Copy the entries word for word, beginning at the line that has "The image size is (952, 1250)." and continuing through the end of the entries. Leave the pictures out of your copy.

Given data
--- Begin ---
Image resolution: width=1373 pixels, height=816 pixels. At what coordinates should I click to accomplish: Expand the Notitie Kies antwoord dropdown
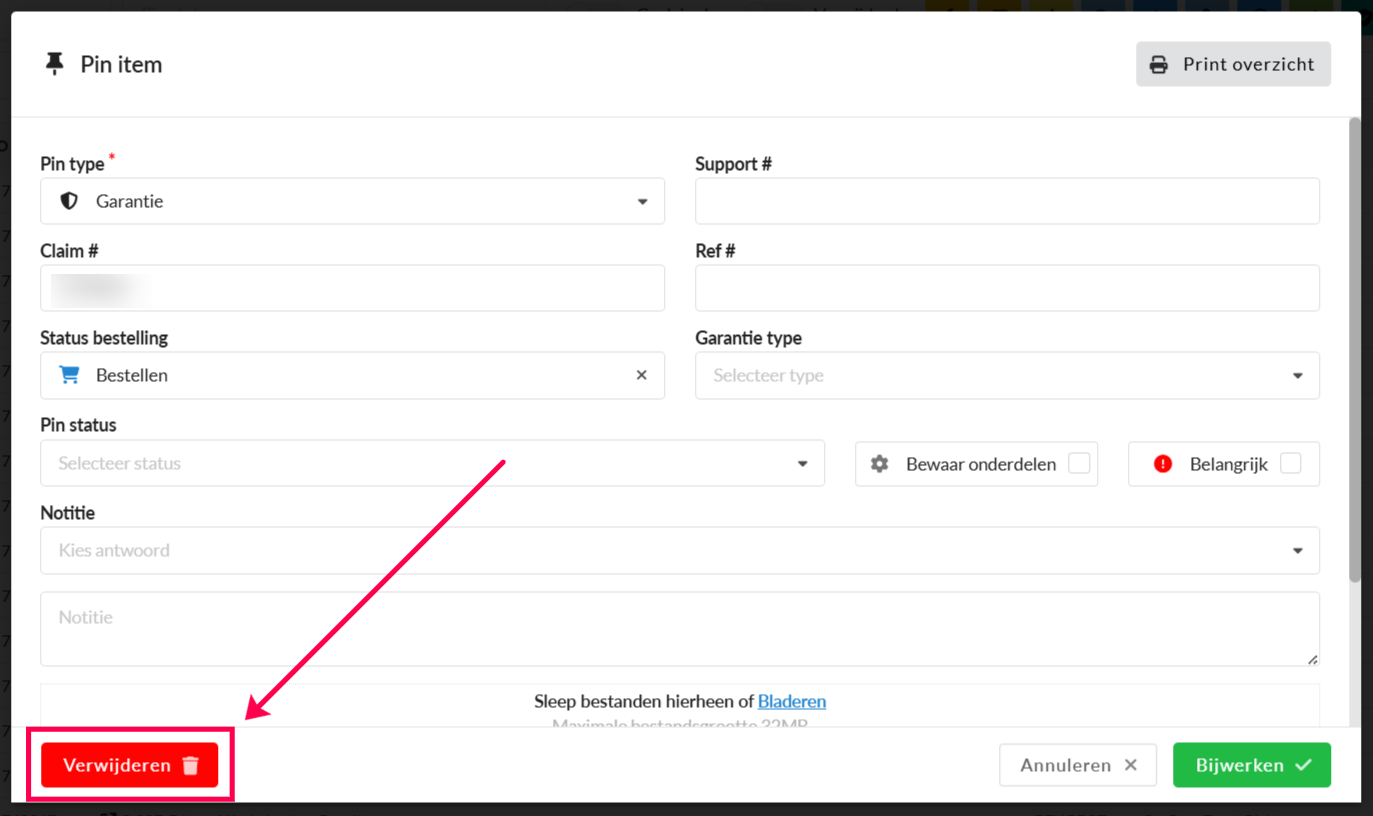pos(679,551)
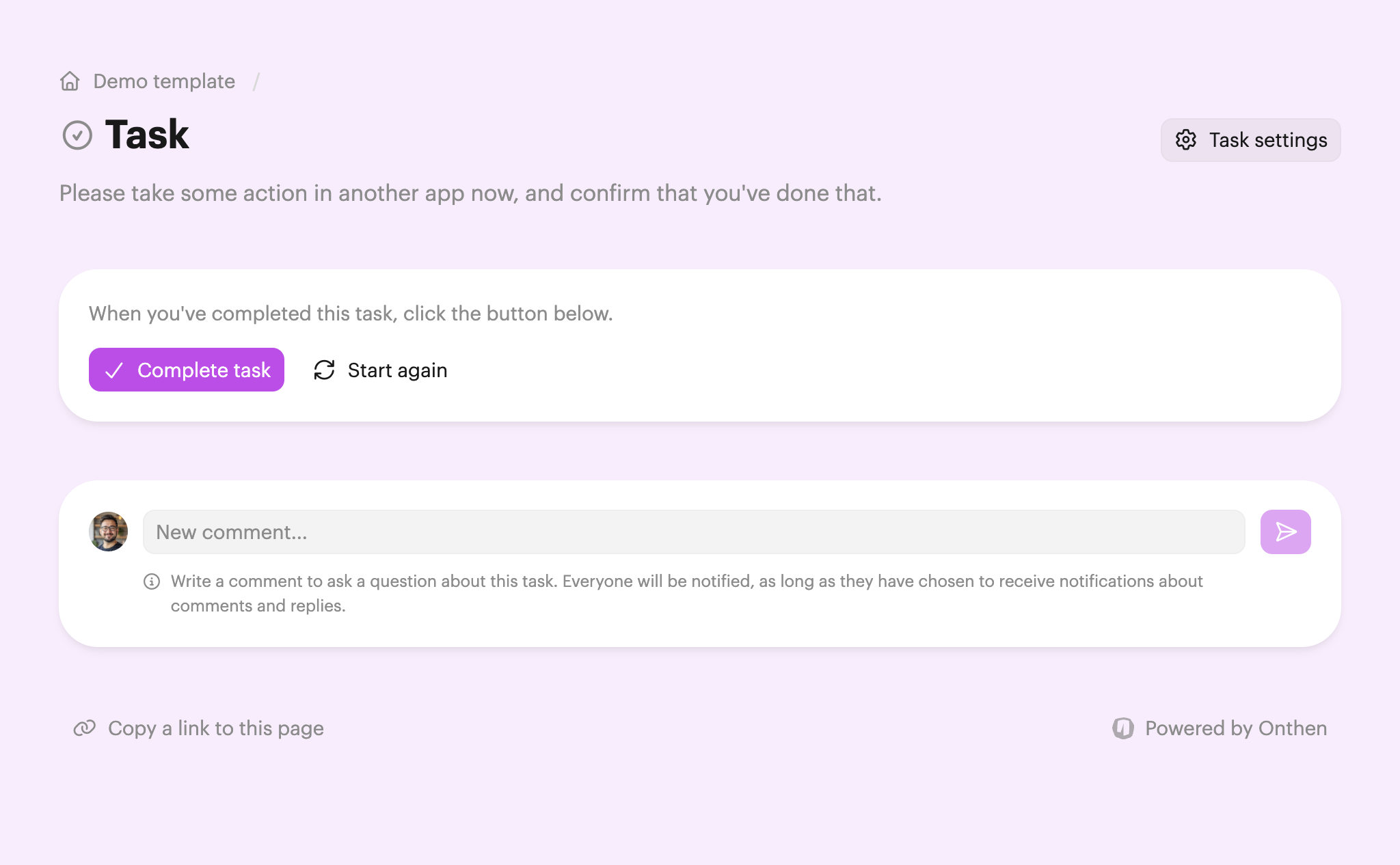
Task: Select Start again
Action: 396,370
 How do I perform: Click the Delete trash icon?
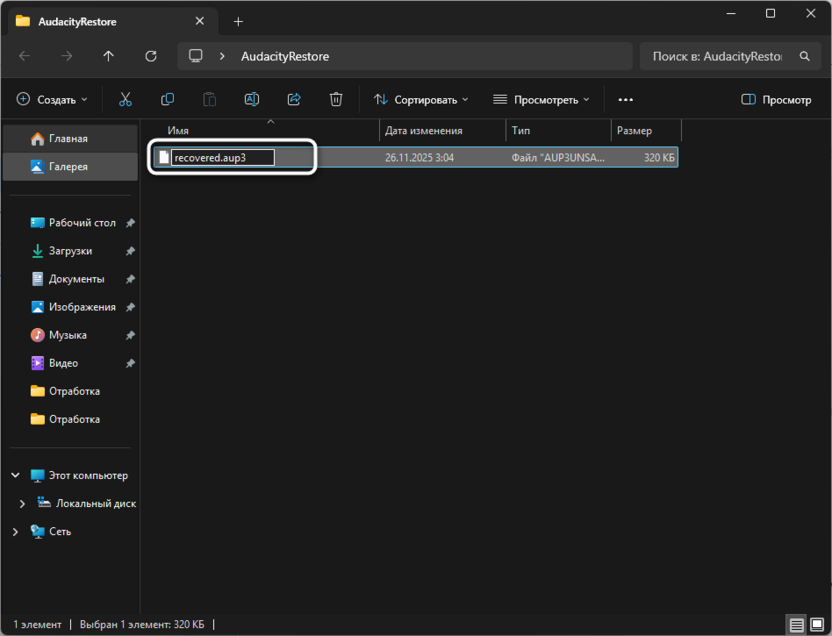coord(336,99)
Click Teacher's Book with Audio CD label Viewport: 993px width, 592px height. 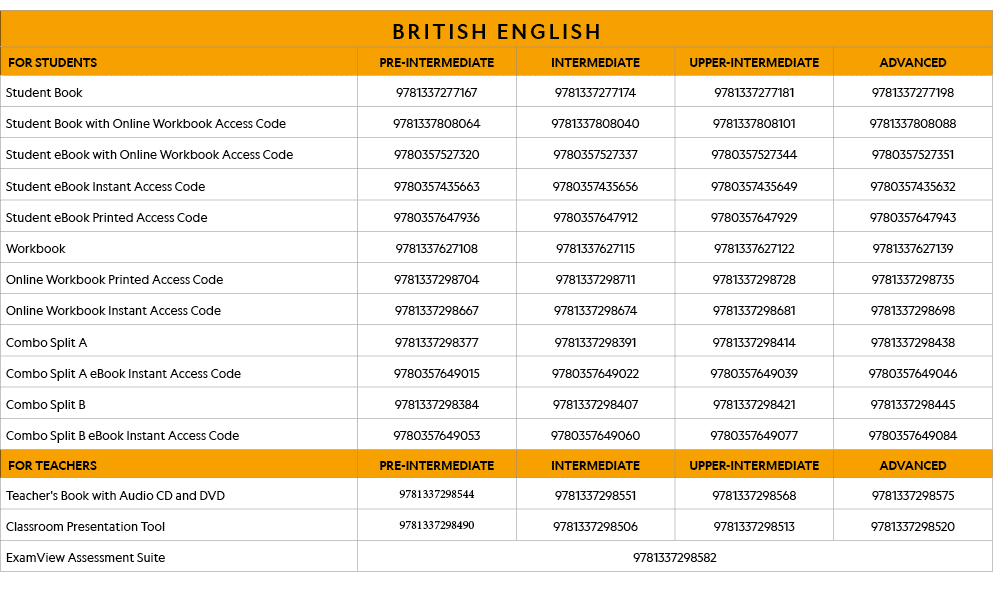click(x=115, y=496)
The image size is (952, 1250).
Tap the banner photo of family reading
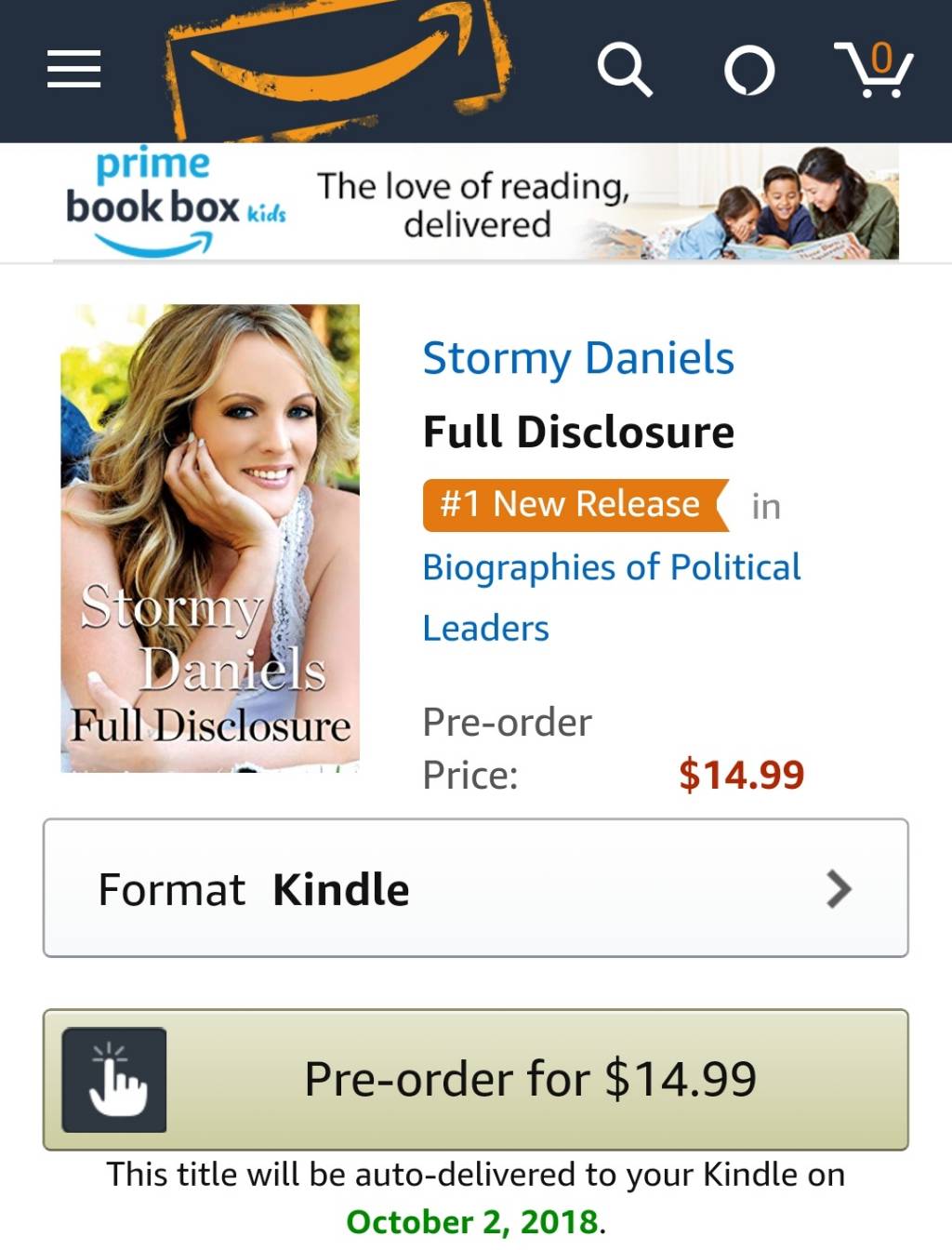click(x=760, y=202)
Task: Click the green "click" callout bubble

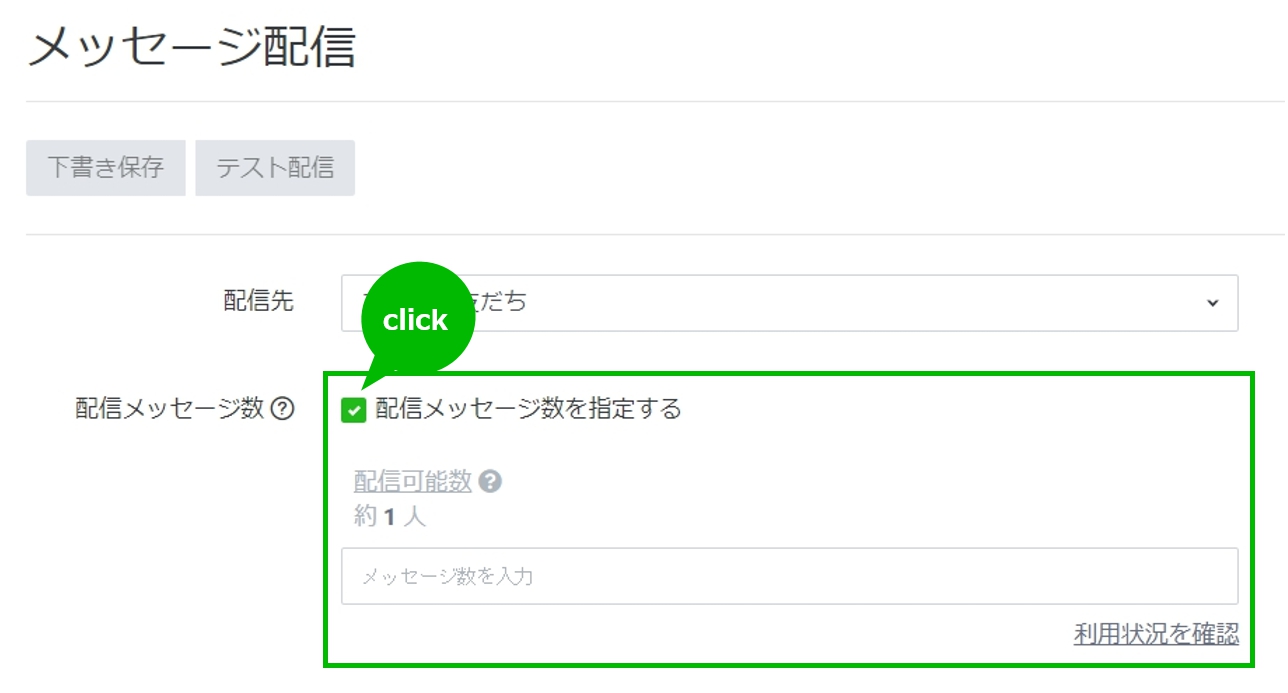Action: 416,319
--- End ---
The reply
The image size is (952, 1250).
Tap the banner photo of family reading
click(x=760, y=202)
Task: Click the green "click" callout bubble

Action: 416,319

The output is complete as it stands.